Will the Minister indicate the expected number of claimants who will receive an alternative payment arrangement by, say, April 2014 and by full rollout? We have seen the first draft of the local support framework, which sets out the principles of the support that will be offered. However, what was planned as phase 2 of the universal credit rollout was supposed to provide the basis for the DWP and local authorities to start to plan these vital services. What is the plan now, given the revised universal credit rollout?
The Government have also launched demonstration projects to test how claimants can manage monthly payments of housing benefit. These are supposed to inform the final development and design of the exceptions policy. Will the Minister please update us on whether the projects will include any circumstances where monthly payments of rent are made under universal credit, rather than under the existing benefits regime?
We have supported the introduction of universal credit and will continue to do so, despite the project being seriously off-track. We have offered our support to help to restore confidence in the project. We have an unease about some of its components, especially combined monthly payments as the default position, and we will continue to press for the development of fair, comprehensive and practical exemption arrangements. We make no apology for promising to revisit these issues regularly and robustly. I beg to move.
8.15 pm
Baroness Lister of Burtersett (Lab): My Lords, there are many issues raised by the claims and payments regulations, but I plan to focus on the two that I raised in our debates on the Bill itself: monthly payments and payment into single accounts. These are lumped together in the guidance on personal budgeting support in a way that is not very helpful, because there are different issues at stake—a point to which I will return. Nevertheless, some questions relate to both matters: most fundamentally on both, the Government have rejected the arguments made by many noble Lords for choice about payment arrangements in favour of a convoluted system of personal budgeting support, which I suspect is going to be pretty difficult and staff-intensive to administer.

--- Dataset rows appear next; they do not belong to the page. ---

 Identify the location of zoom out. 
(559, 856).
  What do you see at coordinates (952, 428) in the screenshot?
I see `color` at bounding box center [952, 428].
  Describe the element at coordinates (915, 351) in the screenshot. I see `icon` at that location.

The clear injunction in the guidance that alternative payment arrangements are not available through choice would appear to contradict the earlier claim in the guidance that they would be claimant-centric—that is, done with, rather than to, the claimant. While I am pleased that the policy is no longer couched in the language of exceptions and vulnerability, designed to make a claimant feel different, this still appears to be the underlying philosophy.
This is also revealed in the argument that alternative payment arrangements should be temporary, to avoid labelling claimants as financially incapable. However, it is the Government who are in effect labelling them as such, by requiring claimants, who may be managing as well as can be expected, to adapt to payment systems that might simply be inappropriate for their
circumstances. This determination to change claimants’ behaviour smacks of the kind of social engineering that sits uneasily with both traditional Conservative and liberal philosophy.
In our previous debate on regulations, the Minister said that he would be able to provide more information about the department’s working assumptions on the number and proportion of claimants likely to be deemed to require personal budgeting support,
“as we work our way through”.—[Official Report, 13/2/13; col. 755.]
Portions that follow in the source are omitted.